With the recent announcement, of £3bn potential cuts required to school’s budget by 2020 is it time for a fresh look at how schools operate financially?
With most long established institutions, the ability to change and examine new ways of operating is a challenge. The changing landscape of education funding whereby most schools will become academies and therefore self-managing, further compounds this challenge.
As the report states, approximately 60% of secondary schools will be or are currently operating in deficit, meaning there is a radical change needed to manage the operating expenses of every school. Worryingly the call from the sector seems to be that this will result in staff cuts. Whilst it is inevitable that some staff cuts will take place due to the size of the required cuts there could be other areas of opportunity that can be realised, thereby reducing the need to reduce staffing levels so severely.
From our experience of working with a variety of schools and institutions ,we are often faced with a reluctance to change from “what we have always done”. Such reliance on existing recognised buying clubs and council run procurement activity has not produced the required levels of savings or efficiencies that schools require to meet future education funding targets and the demands of expenditure cuts.
Whilst dealing with some schools that are open to change, we have been able to use our experience from other sectors to optimise their operating costs. It does seem however that whilst commercial businesses recognise the need for outside expertise, the education sector seems reluctant to accept this.
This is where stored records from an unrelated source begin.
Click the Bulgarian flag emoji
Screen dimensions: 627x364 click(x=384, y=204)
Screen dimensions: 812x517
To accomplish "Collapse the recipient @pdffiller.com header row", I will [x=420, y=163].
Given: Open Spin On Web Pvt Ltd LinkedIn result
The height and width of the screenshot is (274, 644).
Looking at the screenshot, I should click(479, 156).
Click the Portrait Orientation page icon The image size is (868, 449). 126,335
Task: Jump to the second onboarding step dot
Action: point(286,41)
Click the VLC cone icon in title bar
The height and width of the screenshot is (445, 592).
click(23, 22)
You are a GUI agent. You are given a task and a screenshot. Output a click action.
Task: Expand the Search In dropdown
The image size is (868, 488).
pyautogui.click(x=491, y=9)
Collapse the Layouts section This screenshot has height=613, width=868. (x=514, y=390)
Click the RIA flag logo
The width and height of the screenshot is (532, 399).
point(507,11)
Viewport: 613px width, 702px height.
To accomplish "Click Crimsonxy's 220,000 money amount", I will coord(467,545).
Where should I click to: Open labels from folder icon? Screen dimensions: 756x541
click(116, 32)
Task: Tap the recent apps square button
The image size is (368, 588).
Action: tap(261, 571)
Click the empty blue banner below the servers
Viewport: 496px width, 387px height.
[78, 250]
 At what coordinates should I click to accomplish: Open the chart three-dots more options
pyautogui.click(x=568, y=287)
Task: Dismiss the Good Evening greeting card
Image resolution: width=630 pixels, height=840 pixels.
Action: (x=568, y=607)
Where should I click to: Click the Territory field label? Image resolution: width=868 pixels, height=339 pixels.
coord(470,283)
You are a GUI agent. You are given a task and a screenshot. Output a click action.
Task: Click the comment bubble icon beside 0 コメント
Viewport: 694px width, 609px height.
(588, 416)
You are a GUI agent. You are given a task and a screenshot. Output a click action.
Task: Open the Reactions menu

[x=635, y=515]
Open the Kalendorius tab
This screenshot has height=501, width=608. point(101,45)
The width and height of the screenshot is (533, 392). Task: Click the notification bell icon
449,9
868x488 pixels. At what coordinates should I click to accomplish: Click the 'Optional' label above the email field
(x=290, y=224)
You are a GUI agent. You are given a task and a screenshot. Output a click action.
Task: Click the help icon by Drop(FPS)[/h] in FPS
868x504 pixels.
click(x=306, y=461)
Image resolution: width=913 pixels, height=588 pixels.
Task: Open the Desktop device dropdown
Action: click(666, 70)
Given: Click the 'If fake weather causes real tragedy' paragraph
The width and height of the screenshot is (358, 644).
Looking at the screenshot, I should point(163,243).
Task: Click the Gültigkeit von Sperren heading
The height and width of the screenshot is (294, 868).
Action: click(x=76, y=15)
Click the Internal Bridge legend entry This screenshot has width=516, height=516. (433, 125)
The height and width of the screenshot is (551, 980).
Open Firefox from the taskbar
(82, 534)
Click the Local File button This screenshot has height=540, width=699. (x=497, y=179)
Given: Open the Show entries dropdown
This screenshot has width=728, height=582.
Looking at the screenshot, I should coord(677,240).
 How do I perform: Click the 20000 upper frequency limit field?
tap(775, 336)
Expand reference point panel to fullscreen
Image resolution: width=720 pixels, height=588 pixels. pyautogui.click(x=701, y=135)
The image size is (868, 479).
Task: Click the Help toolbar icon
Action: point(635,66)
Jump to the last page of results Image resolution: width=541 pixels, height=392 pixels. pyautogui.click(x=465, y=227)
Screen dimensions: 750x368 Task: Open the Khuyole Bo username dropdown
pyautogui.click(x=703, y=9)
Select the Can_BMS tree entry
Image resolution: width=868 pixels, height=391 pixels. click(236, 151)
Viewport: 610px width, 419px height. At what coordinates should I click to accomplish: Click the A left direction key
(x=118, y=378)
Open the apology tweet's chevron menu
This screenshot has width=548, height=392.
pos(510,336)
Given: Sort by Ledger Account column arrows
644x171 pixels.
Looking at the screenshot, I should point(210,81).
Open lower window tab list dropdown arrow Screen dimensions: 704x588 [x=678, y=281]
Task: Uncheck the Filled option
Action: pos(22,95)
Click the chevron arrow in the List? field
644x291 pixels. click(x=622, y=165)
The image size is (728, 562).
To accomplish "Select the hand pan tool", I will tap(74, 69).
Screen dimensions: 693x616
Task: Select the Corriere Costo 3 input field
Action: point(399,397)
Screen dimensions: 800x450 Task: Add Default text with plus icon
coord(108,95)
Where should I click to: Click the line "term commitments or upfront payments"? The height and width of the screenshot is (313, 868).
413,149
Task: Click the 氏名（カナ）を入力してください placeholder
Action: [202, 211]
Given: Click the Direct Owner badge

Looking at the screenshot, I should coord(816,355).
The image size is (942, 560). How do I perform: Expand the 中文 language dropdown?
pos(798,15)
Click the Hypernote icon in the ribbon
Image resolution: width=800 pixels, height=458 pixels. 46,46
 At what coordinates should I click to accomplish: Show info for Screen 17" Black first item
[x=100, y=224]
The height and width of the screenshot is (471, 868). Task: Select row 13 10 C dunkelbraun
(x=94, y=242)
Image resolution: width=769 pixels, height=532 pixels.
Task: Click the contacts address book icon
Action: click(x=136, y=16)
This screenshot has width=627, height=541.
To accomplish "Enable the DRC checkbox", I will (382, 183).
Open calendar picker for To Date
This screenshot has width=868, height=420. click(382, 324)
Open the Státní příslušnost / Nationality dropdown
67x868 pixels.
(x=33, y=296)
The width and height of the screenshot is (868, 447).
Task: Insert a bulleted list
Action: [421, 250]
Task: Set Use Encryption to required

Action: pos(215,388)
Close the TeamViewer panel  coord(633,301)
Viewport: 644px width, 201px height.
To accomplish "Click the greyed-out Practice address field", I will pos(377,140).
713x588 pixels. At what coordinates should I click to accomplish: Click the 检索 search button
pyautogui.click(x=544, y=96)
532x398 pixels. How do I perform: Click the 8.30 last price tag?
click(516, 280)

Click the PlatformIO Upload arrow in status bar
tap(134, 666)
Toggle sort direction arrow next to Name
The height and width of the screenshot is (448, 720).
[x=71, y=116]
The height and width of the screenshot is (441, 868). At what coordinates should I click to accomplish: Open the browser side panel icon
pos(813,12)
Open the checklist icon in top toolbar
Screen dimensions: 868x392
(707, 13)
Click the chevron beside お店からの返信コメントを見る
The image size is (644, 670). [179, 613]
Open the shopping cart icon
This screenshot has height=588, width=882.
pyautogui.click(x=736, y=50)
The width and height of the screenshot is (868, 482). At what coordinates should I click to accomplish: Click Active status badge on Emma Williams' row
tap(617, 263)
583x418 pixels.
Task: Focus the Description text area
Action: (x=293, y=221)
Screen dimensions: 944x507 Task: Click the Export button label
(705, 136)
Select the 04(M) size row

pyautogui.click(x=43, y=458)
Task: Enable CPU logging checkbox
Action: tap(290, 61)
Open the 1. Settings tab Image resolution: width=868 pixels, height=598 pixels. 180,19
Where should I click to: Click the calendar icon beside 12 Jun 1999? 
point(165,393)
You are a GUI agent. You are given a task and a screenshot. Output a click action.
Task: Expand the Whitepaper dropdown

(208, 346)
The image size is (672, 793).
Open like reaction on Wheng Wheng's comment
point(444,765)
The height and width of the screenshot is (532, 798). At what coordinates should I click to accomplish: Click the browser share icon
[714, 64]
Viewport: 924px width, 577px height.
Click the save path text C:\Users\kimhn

Many suppliers are keen to work in the education environment but are often prohibited due to the use of framework agreements or OJEU. Therefore, the availability of alternative sources of supply and a challenge to existing costs may be limited, again making the challenge of cutting costs difficult.
Commercial businesses have long faced the challenge of ensuring costs are comparable to income and it could be argued (as I have on previous blogs) that schools must now operate in a similar manner. Added to this the need of future governments to balance the fiscal budget means that such challenges will not diminish over time, but actually will increase. So schools do need to look at new ways of operating and explore services that are outside of the existing ones that have been used.
As a wise man once said; “If you always do what you’ve always done, you will always get what you’ve always got”. In the case of schools this could be a budget gap of £3bn – and increasing.